Excerpted data:
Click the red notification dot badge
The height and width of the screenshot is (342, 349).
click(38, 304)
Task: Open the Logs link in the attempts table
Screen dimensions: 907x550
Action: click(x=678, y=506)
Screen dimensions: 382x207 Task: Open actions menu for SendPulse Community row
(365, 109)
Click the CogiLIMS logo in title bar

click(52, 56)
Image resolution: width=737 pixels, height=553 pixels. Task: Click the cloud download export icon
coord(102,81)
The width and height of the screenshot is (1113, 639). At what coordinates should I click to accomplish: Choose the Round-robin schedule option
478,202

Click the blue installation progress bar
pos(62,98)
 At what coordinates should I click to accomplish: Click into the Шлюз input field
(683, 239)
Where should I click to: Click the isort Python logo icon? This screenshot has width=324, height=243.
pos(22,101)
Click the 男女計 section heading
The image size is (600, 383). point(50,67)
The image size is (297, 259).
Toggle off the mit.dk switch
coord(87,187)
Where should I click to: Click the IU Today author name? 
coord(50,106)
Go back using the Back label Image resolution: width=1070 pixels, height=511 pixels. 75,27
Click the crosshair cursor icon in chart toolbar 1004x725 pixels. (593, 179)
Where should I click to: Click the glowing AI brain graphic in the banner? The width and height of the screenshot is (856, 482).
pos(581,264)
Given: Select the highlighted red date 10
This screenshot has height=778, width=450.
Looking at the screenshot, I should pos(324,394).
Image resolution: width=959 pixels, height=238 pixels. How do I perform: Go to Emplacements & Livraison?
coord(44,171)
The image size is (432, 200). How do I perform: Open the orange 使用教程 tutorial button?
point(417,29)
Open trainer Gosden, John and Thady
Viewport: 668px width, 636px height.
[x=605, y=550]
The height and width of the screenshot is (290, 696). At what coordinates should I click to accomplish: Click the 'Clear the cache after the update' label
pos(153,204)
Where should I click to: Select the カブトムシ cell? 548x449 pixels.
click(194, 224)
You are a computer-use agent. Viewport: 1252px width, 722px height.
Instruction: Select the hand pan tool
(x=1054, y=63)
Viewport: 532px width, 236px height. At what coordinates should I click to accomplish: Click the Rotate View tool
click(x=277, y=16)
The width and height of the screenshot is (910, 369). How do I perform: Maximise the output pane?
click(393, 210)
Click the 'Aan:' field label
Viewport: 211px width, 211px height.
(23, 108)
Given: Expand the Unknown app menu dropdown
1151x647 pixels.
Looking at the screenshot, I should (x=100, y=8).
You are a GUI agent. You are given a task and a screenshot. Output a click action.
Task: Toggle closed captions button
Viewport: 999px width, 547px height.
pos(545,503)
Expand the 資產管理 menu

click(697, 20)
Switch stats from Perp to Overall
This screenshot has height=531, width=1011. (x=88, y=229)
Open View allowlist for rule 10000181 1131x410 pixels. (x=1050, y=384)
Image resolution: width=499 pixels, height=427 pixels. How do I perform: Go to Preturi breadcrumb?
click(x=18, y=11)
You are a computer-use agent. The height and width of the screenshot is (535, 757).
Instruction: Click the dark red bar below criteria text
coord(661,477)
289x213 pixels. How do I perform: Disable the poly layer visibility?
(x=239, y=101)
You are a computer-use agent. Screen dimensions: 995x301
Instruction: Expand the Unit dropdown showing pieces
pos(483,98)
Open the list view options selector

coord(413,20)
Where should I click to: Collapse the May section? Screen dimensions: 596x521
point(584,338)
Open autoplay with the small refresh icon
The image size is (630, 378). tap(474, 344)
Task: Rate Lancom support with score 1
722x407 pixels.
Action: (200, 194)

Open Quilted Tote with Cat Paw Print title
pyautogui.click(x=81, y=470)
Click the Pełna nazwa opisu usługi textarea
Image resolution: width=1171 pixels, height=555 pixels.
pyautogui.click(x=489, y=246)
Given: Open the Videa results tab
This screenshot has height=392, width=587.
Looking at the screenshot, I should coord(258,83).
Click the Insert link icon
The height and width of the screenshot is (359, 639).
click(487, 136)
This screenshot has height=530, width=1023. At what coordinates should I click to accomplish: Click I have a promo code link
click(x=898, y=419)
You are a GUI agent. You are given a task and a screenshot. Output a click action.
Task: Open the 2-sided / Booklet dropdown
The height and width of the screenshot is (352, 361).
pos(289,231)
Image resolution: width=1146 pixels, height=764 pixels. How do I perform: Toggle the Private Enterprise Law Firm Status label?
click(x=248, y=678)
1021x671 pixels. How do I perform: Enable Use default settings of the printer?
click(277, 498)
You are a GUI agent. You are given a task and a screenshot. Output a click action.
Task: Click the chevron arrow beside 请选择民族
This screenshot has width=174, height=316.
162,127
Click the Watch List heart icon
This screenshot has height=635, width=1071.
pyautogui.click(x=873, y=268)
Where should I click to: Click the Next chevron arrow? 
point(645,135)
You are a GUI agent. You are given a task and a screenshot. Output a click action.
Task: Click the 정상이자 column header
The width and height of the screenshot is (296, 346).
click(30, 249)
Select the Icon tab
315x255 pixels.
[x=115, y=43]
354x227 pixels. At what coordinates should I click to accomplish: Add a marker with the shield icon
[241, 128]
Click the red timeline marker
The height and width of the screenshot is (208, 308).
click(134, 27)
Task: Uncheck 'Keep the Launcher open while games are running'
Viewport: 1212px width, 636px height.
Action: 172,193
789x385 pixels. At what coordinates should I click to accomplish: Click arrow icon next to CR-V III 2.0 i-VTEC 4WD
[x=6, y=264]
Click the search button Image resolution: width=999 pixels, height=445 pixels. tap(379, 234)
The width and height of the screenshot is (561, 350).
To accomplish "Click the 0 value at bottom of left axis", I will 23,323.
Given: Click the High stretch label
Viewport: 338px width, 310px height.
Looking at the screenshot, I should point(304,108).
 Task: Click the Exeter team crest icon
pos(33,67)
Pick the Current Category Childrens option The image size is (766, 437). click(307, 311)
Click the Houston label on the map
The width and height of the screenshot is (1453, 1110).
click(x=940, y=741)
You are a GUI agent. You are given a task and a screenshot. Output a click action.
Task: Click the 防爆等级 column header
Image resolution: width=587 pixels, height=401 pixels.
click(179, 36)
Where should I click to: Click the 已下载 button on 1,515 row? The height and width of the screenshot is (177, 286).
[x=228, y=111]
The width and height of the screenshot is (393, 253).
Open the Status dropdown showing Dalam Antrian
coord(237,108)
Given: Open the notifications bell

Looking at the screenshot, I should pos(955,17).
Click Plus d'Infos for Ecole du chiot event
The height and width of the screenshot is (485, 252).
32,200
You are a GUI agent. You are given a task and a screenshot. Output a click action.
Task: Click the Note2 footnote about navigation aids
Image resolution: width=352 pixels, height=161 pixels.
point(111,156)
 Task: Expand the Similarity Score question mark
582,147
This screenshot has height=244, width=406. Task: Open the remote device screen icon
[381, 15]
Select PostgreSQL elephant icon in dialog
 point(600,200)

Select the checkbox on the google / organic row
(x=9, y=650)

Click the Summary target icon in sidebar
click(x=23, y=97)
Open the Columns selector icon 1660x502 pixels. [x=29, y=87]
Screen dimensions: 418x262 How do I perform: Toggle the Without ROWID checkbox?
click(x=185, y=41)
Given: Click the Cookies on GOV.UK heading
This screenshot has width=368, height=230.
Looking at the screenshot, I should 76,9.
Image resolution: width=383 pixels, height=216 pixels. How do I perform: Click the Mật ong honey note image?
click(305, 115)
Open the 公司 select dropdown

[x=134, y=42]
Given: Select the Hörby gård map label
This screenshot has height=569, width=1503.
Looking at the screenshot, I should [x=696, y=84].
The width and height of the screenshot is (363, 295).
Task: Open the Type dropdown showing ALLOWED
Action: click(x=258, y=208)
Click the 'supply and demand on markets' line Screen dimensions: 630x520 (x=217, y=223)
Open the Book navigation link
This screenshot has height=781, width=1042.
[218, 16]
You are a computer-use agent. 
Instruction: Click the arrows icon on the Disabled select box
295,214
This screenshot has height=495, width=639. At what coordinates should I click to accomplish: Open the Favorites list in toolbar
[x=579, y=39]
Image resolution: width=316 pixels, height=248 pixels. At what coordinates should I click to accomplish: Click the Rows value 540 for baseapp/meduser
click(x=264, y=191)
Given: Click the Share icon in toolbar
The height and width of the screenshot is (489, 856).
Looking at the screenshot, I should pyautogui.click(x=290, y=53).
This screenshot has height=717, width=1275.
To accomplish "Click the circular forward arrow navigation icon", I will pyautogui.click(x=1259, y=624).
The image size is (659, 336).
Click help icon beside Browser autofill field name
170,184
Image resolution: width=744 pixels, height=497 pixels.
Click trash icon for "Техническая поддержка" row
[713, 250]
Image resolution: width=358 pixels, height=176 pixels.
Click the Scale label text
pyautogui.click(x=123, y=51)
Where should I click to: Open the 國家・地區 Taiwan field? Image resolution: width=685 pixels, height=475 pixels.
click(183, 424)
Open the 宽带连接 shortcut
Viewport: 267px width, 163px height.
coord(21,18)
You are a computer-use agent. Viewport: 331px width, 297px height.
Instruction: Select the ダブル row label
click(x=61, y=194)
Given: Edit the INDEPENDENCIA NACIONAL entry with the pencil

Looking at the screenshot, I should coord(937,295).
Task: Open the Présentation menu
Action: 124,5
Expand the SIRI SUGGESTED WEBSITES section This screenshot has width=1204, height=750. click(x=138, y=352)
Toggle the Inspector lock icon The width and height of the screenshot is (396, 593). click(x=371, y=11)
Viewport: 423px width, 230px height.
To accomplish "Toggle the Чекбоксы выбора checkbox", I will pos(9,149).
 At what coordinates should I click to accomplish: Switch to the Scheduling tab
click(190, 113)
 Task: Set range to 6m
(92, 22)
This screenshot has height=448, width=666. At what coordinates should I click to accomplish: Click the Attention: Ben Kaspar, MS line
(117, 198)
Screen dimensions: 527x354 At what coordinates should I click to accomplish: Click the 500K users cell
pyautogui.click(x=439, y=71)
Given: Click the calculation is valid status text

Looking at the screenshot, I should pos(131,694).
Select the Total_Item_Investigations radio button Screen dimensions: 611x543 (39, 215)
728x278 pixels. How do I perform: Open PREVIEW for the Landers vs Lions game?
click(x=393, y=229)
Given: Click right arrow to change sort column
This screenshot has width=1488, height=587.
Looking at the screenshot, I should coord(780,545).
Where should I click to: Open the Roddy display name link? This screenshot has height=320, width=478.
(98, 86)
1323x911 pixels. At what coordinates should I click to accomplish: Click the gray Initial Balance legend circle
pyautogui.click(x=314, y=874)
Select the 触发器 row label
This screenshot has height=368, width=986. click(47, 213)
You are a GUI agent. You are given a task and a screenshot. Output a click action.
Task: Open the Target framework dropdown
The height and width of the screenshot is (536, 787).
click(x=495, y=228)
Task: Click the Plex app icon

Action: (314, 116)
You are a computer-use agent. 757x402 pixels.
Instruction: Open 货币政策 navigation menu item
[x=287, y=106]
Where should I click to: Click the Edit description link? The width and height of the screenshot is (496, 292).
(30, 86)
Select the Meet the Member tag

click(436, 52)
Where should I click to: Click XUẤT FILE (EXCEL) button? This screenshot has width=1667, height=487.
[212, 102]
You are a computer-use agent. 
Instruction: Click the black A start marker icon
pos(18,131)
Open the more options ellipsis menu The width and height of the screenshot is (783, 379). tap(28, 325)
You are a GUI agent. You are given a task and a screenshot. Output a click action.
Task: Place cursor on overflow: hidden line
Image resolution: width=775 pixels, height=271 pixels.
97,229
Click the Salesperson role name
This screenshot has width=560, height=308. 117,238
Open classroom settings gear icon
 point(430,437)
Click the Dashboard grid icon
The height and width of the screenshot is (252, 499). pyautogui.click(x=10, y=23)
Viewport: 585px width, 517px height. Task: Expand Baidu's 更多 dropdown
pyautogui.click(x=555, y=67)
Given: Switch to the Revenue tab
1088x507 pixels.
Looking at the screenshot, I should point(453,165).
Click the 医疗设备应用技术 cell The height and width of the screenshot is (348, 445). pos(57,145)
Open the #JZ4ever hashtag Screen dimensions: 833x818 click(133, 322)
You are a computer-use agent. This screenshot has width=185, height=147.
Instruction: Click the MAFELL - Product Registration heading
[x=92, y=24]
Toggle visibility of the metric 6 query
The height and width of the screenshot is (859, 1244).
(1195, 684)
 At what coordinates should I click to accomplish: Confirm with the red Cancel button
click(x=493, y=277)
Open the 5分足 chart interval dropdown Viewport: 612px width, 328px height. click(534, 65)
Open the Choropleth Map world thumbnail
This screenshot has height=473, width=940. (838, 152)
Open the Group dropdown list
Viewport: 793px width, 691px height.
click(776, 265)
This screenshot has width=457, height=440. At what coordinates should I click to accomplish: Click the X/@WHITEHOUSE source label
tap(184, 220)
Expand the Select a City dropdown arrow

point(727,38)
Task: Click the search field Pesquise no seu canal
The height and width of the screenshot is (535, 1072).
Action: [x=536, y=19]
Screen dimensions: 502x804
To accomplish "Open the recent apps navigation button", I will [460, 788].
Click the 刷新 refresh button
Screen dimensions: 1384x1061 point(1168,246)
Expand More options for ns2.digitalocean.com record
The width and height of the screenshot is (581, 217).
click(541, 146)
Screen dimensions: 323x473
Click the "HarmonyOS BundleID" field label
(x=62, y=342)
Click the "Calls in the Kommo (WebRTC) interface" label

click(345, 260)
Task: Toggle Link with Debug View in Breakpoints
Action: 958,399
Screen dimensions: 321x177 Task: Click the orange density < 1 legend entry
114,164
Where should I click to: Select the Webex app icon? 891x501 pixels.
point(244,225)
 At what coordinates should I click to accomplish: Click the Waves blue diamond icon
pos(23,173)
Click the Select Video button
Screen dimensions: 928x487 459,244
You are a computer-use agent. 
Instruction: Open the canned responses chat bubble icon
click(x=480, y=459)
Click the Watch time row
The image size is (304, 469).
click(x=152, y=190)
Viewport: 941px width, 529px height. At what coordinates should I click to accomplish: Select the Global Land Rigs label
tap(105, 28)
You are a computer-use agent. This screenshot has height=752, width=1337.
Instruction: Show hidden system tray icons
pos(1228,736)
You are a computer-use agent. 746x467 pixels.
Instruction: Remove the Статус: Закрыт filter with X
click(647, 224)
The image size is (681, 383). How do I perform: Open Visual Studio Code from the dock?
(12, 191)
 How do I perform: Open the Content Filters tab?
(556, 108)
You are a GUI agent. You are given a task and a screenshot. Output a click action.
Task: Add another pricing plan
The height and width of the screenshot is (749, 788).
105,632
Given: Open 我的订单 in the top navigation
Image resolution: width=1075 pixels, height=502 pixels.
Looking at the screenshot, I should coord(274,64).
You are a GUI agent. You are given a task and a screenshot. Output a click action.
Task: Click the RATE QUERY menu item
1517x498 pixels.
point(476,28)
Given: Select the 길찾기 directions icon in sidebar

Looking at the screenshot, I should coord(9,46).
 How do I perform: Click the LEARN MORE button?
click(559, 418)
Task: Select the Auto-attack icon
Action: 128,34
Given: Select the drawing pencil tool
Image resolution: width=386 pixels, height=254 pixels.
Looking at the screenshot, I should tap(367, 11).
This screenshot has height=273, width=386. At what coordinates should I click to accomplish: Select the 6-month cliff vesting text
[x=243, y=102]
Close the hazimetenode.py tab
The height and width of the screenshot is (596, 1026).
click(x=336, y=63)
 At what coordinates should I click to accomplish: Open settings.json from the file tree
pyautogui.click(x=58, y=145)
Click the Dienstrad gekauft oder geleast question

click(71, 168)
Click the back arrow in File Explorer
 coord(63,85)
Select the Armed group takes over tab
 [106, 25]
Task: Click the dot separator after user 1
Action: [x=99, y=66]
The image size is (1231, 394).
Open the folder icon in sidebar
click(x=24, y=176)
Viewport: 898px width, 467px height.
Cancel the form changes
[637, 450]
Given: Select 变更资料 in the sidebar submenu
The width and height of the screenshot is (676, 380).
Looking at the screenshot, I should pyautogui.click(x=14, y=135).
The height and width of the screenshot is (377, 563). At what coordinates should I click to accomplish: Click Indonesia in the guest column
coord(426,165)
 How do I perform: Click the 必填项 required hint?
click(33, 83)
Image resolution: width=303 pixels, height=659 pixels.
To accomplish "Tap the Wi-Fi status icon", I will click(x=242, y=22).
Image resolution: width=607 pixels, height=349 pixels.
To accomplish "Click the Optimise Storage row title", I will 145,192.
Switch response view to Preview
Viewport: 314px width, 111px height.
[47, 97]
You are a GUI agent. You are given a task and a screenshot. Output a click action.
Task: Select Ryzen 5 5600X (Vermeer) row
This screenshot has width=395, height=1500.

Directions for this task:
The lines to copy are those in the records above containing the word "computer".

Output:
You are a computer-use agent. Viewport: 1252px width, 722px height.
You are a computer-use agent. The height and width of the screenshot is (535, 757).
You are a computer-use agent. Screen dimensions: 995x301
You are a computer-use agent. 
You are a computer-use agent. Viewport: 331px width, 297px height.
You are a computer-use agent. 757x402 pixels.
You are a computer-use agent. 
You are a computer-use agent. This screenshot has width=185, height=147.
You are a computer-use agent. 
You are a computer-use agent. This screenshot has height=752, width=1337.
You are a computer-use agent. 746x467 pixels.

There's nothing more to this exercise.